## [Short task]
Rewrite the listing below, replacing "Reports tab" with "Billing tab" and keeping everything else the same.

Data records
## BEGIN

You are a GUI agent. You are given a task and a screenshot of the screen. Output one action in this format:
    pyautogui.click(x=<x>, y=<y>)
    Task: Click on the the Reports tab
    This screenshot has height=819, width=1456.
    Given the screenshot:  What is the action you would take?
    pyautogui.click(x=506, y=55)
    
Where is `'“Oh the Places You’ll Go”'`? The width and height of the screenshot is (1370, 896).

## END

## [Exercise solution]
You are a GUI agent. You are given a task and a screenshot of the screen. Output one action in this format:
    pyautogui.click(x=<x>, y=<y>)
    Task: Click on the the Billing tab
    This screenshot has height=819, width=1456.
    Given the screenshot:  What is the action you would take?
    pyautogui.click(x=506, y=55)
    
Where is `'“Oh the Places You’ll Go”'`? The width and height of the screenshot is (1370, 896).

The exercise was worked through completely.